▶ _TESTO ESTRATTO_
⁂
Tra i tanti aumenti di questi ultimi mesi a breve forse se ne aggiungerà un altro oltre che quello per le bollette di luce e gas. Sembra infatti terminata l’era del reso gratuito ovvero quella grazie alla quale era possibile restituire un prodotto senza pagare nulla. Numerosi retailer, infatti, hanno introdotto una tassa per la restituzione degli articoli. Il motivo è ovviamente economico in quanto ogni azienda per effettuare un reso perde tempo e denaro.
Come tutti sapranno il reso è la restituzione di un prodotto alla persona o all’azienda che l’ha fornita.

Si può restituire l’oggetto o il servizio subito o dopo il contratto di acquisto anche nel caso non lo si voglia più o perché non è come sembrava. Con il reso si applica il proprio diritto al ripensamento e al recesso ed è un diritto garantito soprattutto quando si effettuano gli acquisti online. Il motivo è che molte volte capita di acquistare qualcosa che si rivela però essere diversa dalle aspettative.
⁂
▶ _CONSEGNA_
Rispondi alle domande seguenti sul testo dedicato al reso.
1. Che cosa hanno introdotto numerosi retailer?
2. Come viene definito il reso?
3. Quali diritti si applicano con il reso?
⁂
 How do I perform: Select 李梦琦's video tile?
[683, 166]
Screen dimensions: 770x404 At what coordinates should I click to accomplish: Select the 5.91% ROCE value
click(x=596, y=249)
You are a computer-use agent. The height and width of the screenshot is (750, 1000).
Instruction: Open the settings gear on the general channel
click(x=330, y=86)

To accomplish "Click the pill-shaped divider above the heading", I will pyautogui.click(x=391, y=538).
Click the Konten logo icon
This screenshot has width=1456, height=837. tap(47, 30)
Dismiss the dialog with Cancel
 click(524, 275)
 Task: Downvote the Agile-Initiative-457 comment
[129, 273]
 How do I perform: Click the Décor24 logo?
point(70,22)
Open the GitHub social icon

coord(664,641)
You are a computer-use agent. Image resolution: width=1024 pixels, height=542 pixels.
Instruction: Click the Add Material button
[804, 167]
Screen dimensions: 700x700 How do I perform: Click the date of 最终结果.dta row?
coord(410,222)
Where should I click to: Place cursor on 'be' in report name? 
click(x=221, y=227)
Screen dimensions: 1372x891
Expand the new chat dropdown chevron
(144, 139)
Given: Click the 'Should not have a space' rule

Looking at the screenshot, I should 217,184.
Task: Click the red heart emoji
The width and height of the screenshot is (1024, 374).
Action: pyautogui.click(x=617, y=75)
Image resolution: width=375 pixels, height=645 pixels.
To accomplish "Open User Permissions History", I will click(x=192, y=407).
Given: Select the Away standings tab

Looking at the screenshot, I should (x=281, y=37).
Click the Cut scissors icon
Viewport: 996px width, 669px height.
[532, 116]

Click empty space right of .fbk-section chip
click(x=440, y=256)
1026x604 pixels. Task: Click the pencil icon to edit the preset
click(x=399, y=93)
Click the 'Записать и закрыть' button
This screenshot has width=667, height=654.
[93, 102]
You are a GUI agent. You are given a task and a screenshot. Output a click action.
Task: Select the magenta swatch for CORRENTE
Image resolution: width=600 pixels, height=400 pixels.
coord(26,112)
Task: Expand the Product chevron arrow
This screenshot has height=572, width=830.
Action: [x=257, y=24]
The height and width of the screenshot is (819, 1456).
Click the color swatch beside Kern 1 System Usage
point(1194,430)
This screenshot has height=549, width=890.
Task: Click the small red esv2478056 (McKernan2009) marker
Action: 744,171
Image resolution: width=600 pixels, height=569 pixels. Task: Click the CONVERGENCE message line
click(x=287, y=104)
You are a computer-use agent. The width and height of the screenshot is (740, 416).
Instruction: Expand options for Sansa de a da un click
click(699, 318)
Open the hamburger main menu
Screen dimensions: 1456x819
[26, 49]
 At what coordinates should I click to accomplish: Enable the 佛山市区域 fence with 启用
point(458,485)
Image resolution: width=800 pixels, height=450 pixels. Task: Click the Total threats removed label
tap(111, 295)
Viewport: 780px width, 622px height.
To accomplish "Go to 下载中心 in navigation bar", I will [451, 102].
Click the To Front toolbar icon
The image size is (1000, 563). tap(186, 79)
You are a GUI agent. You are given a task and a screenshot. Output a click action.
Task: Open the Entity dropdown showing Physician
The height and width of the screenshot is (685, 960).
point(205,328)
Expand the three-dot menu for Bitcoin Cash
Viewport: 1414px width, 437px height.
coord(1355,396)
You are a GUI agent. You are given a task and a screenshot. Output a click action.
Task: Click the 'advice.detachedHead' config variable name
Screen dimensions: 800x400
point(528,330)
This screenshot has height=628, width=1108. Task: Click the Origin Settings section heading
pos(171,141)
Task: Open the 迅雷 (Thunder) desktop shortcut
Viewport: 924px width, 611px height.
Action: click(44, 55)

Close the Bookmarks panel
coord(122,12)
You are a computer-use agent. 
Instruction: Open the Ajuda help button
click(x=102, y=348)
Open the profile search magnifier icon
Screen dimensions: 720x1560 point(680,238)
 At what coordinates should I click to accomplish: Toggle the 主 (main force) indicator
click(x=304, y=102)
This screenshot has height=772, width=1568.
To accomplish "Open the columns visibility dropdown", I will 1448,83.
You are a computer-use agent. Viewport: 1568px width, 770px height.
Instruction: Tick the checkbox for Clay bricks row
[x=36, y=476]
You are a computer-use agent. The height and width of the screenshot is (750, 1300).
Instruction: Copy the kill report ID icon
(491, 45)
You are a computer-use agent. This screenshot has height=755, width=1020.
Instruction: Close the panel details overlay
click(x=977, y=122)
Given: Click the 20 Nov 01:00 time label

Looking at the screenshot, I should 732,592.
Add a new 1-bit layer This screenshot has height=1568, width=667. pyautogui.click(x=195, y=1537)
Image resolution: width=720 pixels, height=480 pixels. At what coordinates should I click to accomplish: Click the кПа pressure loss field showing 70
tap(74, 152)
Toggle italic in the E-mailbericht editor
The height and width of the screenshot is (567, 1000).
⁂
▶ _SOLUZIONE SCRITTA_
1. Una tassa per la restituzione degli articoli.
2. È la restituzione di un prodotto alla persona o all'azienda che l'ha fornito.
3. Il diritto al ripensamento e al recesso.